If the neoclassical theory of price converging to marginal cost actually holds, then this is exactly what we should be paying!
> Objects like resistors or pills reflect the sunk costs much more than the labour costs.
You mean up-front capital expenditures? Sounds about right, but then there's the problem that somewhere back in that chain, high-skilled professional labor was expended to design the machines (that design the machines?). So you do then have present marginal costs paying for past inputs, capex, and labor as well as present inputs and depreciation. Except you're not really paying the past labor directly, but instead via the firm that owns the trade-secrets and IP created by the past labor. So there's labor in there eventually, but alienated through enough layers of indirection that the same employer gets paid a bunch of times over for one design's work of actual work.
Meanwhile, the guy who did the actual work is probably hunting for a new job because he doesn't get paid for use of his old work.
> if you don't pay people, they can't buy your product.
I've never seen any value in this argument. If I make Bugattis, I gain nothing by paying my employees enough to buy a Bugatti. In a two-person one-good economy, yes, I can't hire you to milk the cow for $1 and then charge you $2 for the milk, but this isn't going to lead to you starving among spoiling milk. The market will clear, the prices of labor and milk will equalize, because $2 is more than the market will bear.
With robots the price of the milk will go very low because it's so easy to make, meaning I will be willing to sell it for very little in return. You can get a near worthless job like collecting pretty rocks and buy milk with that.
>With robots the price of the milk will go very low because it's so easy to make
This is making a huge amount of dangerous assumptions. With robots the price of milk might skyrocket, for example, if land becomes more desirable for other purposes that robots unlock driving up feedstock costs.

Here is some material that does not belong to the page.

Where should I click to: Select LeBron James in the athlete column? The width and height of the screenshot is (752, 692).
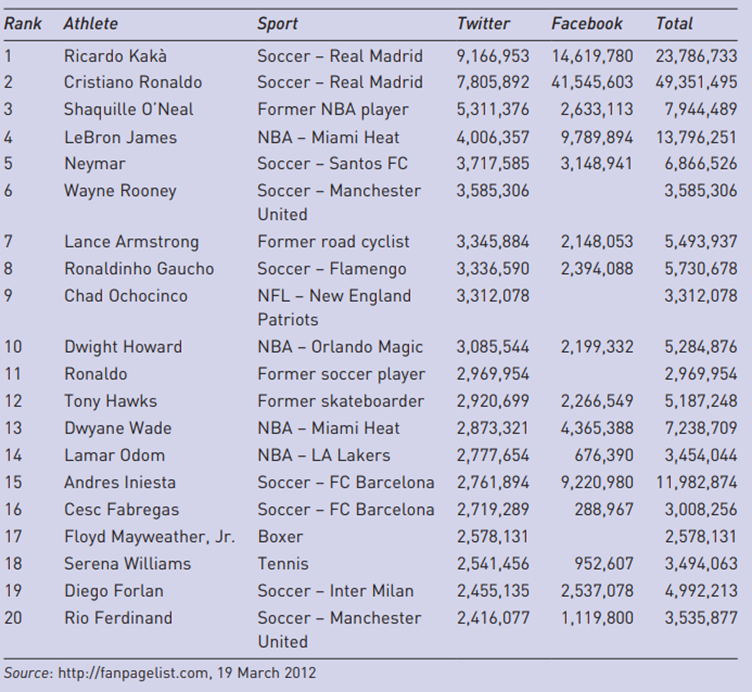tap(120, 137)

We are already seeing farmland costs increase significantly. As long as land/homes are a good investment expect costs to increase.
You literally trimmed the sentence before this which said much the same thing. I said handbags, you said Bugatti.
And, the "two person economy" is a reductive argument which misses the point: Ford had to sell cars to people in the income bracket of his workforce. He did not drive the price of labour down below the cost of his cars because he knew that he needed people in that income bracket to be able to buy Model-T cars (he extended favourable terms which probably was a trap, but thats sort of beside the point: he wanted them to be car owners and buy cars) _ I say Ford because he was anything BUT a socialist economist on this matter. He did NOT like organised labour, and fought hard to avoid it. At points, he deliberately paid his workers above scale, to force his opposition out of business (and then subsequently probably drove their rate of delivery up with his massive commitment to Time and Motion Tailorism models of production lines)
Unless, of course, someone has already monopolized the pretty rock collection market with robots.
That's really the threat; that all 'useful' labor will be conducted and collected upon by a very few, and how do we as a society handle that? I haven't seen an economic model situated in capitalism to explain how that can work.
A significant number of floor staff only have highschool degrees and are being speedrun through an associate's to stay with the company on a higher staff grade. Others are doing months of on the job training to be brought up to the level that they can still be employed. I know some just can't hack it and are quietly being let go.
I know we are already asking our youth to mortgage their lives to get higher education, but what about a 50 year old woman who has been working for 30 years and still has 15 to go, but their job is completely gone? Do we send them back to college? This is already happening en mass in Japan, elderly are working entry level jobs because their old jobs are replaced. I think the college and retraining argument are only going to become more entwined in the next 20 years.